For Ballesteros, however, the job was only half done. Between the pin and the ball was the edge of a bunker. A low chip cleared the sand, the ball bounced a couple of times on the green, ran to the left of the flag, then at the last moment gently curled around and dropped into the hole. A sixth consecutive birdie from two consecutive shots pulled from the far side of genius. The Spaniard roared in triumph, roundhouse punching the air.
While it looked as if Ballesteros was returning to the top of his game, the failures of 1993 only presaged the decline to come. The bad back that had always been an issue became a much bigger problem but was only one factor in a decline startling in its rapidity. Between 1976 and 1992 Ballesteros was never outside the top 20 in the Order of Merit; between 1996 and 2001 he never once made it into the top 100.

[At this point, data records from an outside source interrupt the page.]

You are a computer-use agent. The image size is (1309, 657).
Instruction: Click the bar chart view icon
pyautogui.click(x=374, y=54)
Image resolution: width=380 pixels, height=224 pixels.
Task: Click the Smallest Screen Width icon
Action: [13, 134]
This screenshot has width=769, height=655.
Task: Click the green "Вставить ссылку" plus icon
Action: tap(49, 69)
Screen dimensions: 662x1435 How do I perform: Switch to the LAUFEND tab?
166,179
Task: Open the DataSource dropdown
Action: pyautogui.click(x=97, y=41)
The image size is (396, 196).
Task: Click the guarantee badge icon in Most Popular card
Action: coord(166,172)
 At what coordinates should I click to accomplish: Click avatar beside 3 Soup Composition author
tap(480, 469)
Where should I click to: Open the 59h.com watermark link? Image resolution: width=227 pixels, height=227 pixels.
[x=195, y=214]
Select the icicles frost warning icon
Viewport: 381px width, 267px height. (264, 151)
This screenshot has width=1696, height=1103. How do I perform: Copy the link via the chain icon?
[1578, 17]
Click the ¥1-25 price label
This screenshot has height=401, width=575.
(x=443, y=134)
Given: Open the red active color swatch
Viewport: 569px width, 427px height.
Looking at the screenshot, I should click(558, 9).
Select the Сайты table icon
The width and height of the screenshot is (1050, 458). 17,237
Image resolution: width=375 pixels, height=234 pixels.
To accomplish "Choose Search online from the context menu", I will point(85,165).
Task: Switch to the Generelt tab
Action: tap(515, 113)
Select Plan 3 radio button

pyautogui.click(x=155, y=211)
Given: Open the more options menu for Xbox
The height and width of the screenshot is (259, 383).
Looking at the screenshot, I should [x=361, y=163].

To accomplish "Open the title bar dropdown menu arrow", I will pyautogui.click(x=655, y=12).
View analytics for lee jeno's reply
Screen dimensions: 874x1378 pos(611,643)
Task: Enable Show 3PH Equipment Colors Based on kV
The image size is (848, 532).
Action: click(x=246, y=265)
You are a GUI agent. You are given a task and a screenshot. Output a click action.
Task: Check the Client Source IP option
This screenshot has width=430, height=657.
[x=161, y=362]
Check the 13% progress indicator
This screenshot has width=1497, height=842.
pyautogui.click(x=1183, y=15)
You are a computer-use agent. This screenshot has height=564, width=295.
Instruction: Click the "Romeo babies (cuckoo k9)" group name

Watching a sporting genius go into decline is never easy. It’s also unimaginable for mere mortals to experience. For the best in the world the realisation that you’re anything less must be crushing. When self-belief and hope are no longer enough to fuel the body, a waning of greatness played out in public is as heartbreaking as it is humiliating.
Ballesteros had never been short of confidence or a firm belief in the financial worth of his talent. It led him into clashes with authority as early as 1981 when he was left out of the European Ryder Cup team after disagreements over appearance money. In 2003 at the Madeira Island Open he was penalised one shot for slow play but refused to accept the penalty, changing the score on his card at the end of the round and earning a fine as well as a severe reprimand.
There were back operations and repeated talks of comebacks but in the years leading up to his retirement in 2007 he was a shadow of the brilliant player that had transformed an entire sport. The beaming smile that rounded his cheeks was rarely seen as his once-youthful features became drawn and gaunt.
“I miss the feeling of being in contention,” he said in a rare candid moment during the early 2000s. “I still know how to play, I just can’t hit the ball.”
A year after retiring he collapsed at Madrid airport and was diagnosed with a brain tumour. There were operations and chemotherapy and even occasional hints at a comeback, but three years on from his diagnosis and four weeks after his 54th birthday Ballesteros died in a Madrid hospital.
“I wish there was a tape of all the shots he hit,” said his friend and Ryder Cup teammate José María Olazábal. “Then we would really know how special he was. He was the one who broke down all the barriers, all the walls. He made the rest of the players of his time believe they could play all over the world. I don’t think anyone comes close to him.”
The plaque at Crans-sur-Sierre is possibly the only one in the world dedicated to a single golf shot, but it’s about more than a puff of dust and a ball landing one chip from the flag. Yes, it’s about the audacity, swagger and self-belief required to pull it off, but it’s also about innocence. It takes an innate lack of cynicism to attempt something so outlandish, a faith in providence as much as one’s own ability. It was a shot forged on the beach at Pedreña, the fishing village on the northern coast of the Basque Country where the youngest of four golfing brothers would leave the cramped family home over a barn where they kept their cows, dragging a cut-down three iron behind him, spending endless hours hitting pebbles until the sun set over the Atlantic and he could hit them at the moon instead.